Work instruction
In the text below about an Act on toxic substances, what is the initiative called that the two organizations formed together?

Text under study

As well, the Act requires that businesses employing at least ten people and handling at least 10, 000 kg of specified substances implement stringent measures to track the movement of these substances through the production, and distribution cycle. Companies are asked to come up with pollution prevention programs.

The two organizations have banded together in an initiative called Blue Green Canada, a combination of the previous "blue-collar" jobs with the new "green-collar" sector of the economy. The initiative seeks to create jobs, and both organizations argue that this Act will create green jobs to implement its various measures. They also laud the Act as a good protective measure of human health in the workplace.

While some of the measures instituted by the Act are voluntary, it follows on the heels of similar legislation passed in Massachusetts, which has reported successful results. There is also the potential here for partnerships between Blue Green and the post-secondary sector in order to place recent BSc graduates who might have sufficient expertise in neutralizing the threats of certain toxins or skirting the use of toxic substances altogether. The government could provide further incentives to reduce people's exposure to toxins and mitigate pollution by earmarking research funds for projects that specifically aim to develop non-toxic alternatives to the use of toxins, specifically with regards to chemistry and biology.

This novel initiative shows that unions are heeding the rapid changes in the economy and taking steps not only to protect current workers but to proactively create work, rather than clinging to older models of production.

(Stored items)
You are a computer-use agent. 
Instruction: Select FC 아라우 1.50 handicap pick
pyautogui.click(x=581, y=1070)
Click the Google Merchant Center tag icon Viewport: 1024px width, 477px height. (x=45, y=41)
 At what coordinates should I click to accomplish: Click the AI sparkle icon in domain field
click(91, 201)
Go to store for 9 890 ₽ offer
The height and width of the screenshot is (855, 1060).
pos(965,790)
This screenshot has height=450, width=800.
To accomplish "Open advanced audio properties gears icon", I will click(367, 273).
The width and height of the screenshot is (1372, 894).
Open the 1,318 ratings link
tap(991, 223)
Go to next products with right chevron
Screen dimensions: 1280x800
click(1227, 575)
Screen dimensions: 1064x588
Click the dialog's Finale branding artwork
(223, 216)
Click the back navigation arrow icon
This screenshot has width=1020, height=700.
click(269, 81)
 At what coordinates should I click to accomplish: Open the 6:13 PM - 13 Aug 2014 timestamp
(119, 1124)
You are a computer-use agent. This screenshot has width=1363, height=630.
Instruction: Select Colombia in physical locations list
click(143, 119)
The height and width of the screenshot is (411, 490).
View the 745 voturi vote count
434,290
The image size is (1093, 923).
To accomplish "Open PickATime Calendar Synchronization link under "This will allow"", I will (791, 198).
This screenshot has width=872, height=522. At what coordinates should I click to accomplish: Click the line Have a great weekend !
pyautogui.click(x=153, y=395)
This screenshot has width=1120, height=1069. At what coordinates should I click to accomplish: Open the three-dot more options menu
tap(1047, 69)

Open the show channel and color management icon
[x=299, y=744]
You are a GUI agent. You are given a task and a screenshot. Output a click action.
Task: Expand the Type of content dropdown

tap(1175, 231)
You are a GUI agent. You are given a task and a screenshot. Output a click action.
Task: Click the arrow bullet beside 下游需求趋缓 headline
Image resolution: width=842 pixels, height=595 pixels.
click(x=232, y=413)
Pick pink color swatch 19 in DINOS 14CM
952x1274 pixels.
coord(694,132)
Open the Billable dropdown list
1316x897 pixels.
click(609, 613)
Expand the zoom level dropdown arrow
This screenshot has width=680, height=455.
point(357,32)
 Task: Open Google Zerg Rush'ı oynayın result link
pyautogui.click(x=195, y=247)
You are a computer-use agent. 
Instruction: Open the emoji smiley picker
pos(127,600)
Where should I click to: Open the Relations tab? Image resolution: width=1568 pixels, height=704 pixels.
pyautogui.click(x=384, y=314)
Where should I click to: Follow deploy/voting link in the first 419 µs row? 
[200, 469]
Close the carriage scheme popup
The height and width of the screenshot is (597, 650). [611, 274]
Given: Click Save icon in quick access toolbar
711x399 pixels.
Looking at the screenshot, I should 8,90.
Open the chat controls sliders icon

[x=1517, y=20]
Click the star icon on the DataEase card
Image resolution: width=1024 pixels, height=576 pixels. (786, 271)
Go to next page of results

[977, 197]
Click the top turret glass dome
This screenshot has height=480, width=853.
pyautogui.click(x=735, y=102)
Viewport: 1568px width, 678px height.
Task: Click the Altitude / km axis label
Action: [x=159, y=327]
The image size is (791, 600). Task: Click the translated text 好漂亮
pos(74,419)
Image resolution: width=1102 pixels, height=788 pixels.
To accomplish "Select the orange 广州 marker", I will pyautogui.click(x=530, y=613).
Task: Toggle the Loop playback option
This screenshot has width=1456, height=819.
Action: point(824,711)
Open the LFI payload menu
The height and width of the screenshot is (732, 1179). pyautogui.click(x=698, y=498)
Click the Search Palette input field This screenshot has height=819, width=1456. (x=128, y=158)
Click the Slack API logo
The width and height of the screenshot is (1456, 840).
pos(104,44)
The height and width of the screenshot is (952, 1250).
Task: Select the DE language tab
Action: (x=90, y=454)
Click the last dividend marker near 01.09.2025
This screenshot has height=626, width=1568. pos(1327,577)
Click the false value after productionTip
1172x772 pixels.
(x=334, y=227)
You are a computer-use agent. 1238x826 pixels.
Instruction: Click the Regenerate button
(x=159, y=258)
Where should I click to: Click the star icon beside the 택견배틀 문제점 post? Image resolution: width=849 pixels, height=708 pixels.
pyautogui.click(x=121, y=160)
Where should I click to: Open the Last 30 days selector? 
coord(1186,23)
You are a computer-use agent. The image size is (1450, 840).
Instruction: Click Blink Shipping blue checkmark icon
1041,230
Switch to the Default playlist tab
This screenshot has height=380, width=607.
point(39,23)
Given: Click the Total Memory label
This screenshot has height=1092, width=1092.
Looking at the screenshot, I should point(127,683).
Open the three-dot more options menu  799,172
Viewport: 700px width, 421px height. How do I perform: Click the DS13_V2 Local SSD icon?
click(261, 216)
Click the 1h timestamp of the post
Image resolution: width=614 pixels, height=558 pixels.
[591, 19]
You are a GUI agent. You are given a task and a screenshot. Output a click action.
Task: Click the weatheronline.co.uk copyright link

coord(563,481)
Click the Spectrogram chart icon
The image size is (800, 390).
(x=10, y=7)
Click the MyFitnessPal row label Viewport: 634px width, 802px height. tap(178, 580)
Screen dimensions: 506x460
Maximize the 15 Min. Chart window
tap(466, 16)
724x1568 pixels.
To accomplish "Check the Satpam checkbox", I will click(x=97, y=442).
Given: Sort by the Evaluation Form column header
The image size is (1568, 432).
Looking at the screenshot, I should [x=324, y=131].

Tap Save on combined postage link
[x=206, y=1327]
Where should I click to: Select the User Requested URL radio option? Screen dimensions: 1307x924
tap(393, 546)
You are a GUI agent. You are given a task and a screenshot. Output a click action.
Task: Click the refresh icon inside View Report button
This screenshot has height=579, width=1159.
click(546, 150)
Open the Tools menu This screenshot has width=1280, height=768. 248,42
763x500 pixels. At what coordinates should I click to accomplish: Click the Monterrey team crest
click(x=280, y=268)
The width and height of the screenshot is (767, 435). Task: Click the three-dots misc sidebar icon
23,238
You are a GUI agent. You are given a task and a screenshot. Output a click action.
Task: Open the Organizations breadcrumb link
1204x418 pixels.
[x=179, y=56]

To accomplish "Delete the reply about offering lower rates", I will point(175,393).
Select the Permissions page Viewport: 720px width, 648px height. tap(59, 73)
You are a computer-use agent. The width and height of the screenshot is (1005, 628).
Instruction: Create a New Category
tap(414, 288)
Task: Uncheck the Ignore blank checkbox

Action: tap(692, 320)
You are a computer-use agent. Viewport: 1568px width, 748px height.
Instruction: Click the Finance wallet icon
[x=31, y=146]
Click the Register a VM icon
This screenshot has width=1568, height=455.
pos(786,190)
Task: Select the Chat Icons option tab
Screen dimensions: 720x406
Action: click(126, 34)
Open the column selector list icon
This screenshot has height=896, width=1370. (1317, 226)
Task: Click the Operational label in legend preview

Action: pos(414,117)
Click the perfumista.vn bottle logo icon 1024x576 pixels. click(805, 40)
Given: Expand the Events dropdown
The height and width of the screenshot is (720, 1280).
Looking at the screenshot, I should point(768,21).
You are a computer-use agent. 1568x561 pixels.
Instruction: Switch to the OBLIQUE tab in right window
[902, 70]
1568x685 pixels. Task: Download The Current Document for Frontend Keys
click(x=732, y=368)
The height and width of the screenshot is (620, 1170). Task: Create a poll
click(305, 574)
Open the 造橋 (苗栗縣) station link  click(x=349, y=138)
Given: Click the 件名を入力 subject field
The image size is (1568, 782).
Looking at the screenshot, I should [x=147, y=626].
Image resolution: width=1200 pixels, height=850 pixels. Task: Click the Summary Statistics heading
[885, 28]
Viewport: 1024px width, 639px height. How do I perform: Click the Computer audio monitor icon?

Task answer
Blue Green Canada